Ikan Nila (Tilapia niloticus) sebagai ikan yang umum dibudidayakan dengan Ikan Mas dalam KJA Double Layer. Ikan nila tidak memerlukan pakan khusus, ikan nila bisa mencapai pertumbuhan cukup baik dengan hanya memakan sisa – sisa pakan yang tidak termanfaatkan/tidak terkonsumsi dari ikan ikan mas yang ada di atasnya.






























II.                PEMBAHASAN


2.1 Keramba Jaring Apung
Wadah budidaya ikan yang sangat potensial dikembangkan di Indonesia adalah karamba jaring Apung. Budidaya ikan dalam Keramba Jaring Apung (KJA) merupakan salah satu teknologi budidaya yang handal dalam rangka optimasi pemanfaatan perairan danau dan waduk. Agar dapat melakukan budidaya ikan dijaring terapung yang menguntungkan maka konstruksi wadah tersebut harus sesuai dengan persyaratan teknis. Konstruksi wadah jaring terapung pada dasarnya terdiri dari dua bagian yaitu kerangka dan kantong jaring.

Kerangka berfungsi sebagai tempat pemasangan kantong jaring dan tempat berjalan orang pada waktu memberi pakan dan saat panen. Kantong jaring merupakan tempat pemeliharaan ikan yang akan dibudidayakan. Dengan memperhitungkan konstruksi wadah secara baik dan benar akan diperoleh suatu wadah budidaya ikan yang mempunyai masa pakai yang lama.Dalam mendesain konstruksi wadah budidaya ikan disesuaikan dengan lokasi yang dipilih untuk membuat budidaya ikan dijaring terapung.

Budidaya ikan dijaring terapung dapat dilakukan untuk komoditas ikan air tawar dan ikan air laut. Sebelum membuat konstruksi wadah karamba jaring terapung pemilihan lokasi yang tepat dari aspek sosial ekonomis dan teknis benar. Sama seperti wadah budidaya ikan kolam dan akuarium persyaratan secara teknis dan sosial ekonomis dalam memilih lahan yang akan digunakan untuk melakukan budidaya ikan harus diperhatikan.

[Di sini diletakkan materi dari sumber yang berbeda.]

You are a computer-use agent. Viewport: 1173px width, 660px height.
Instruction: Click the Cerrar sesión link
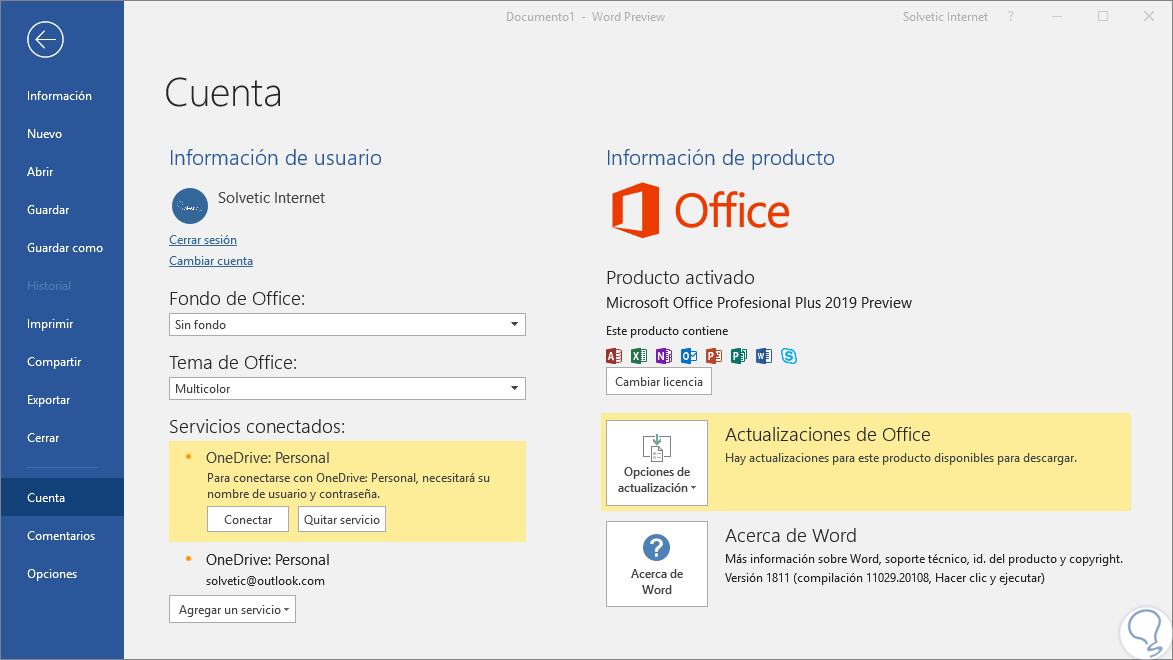(203, 240)
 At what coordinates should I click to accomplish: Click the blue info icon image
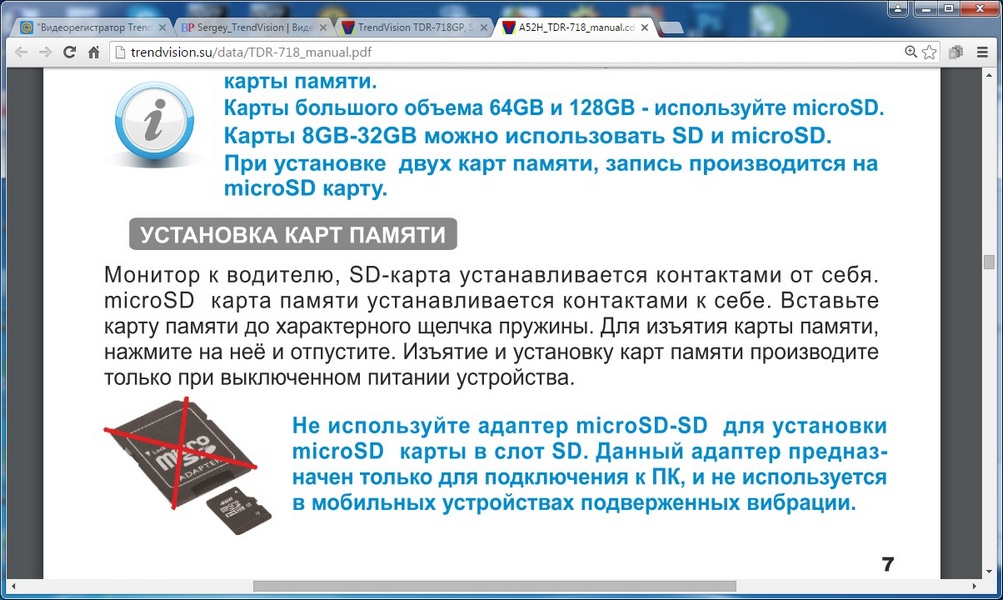click(x=151, y=123)
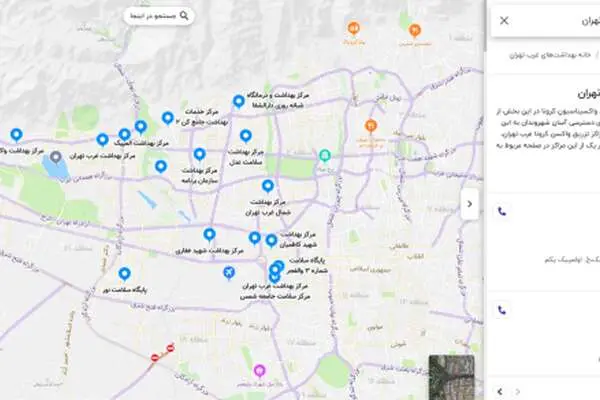Screen dimensions: 600x400
Task: Select the سلامت عدل health center pin
Action: pos(246,136)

Aspek sosial ekonomis yang sangat umum yang harus dipertimbangkan adalah lokasi tersebut dekat dengan pusat kegiatan yang mendukung operasionalisasi suatu usaha seperti tempat penjualan pakan, pembeli ikan dan lokasi yang dipilih merupakan daerah pengembangan budidaya ikan sehingga mempunyai prasarana jalan yang baik serta keamanan terjamin. Persyaratan teknis yang harus diperhatikan dalam memilih lokasi usaha budidaya ikan di karamba jaring terapung antara lain adalah :

a. Arus air pada lokasi keramba jaring apung.
Arus air pada lokasi yang dipilih diusahakan tidak terlalu kuat namun tetap ada arusnya agar tetap terjadi pergantian air dengan baik dan kandungan oksigen terlarut dalam wadah budidaya ikan tercukupi, selain itu dengan adanya arus maka dapat menghanyutkan sisa-sisa pakan dan kotoran ikan yang terjatuh di dasar perairan.

Dengan tidak terlalu kuatnya arus juga berpengaruh terhadap keamanan jaring dari kerusakan sehingga masa pakai jaring lebih lama. Bila pada perairan yang akan dipilih ternyata tidak ada arusnya (kondisi air tidak mengalir), disarankan agar unit budidaya atau jaring dapat diusahakan di perairan tersebut, tetapi jumlahnya tidak boleh lebih dari 1% dari luas perairan. Pada kondisi perairan yang tidak mengalir, unit budidaya sebaiknya diletakkan ditengah perairan sejajar dengan garis pantai.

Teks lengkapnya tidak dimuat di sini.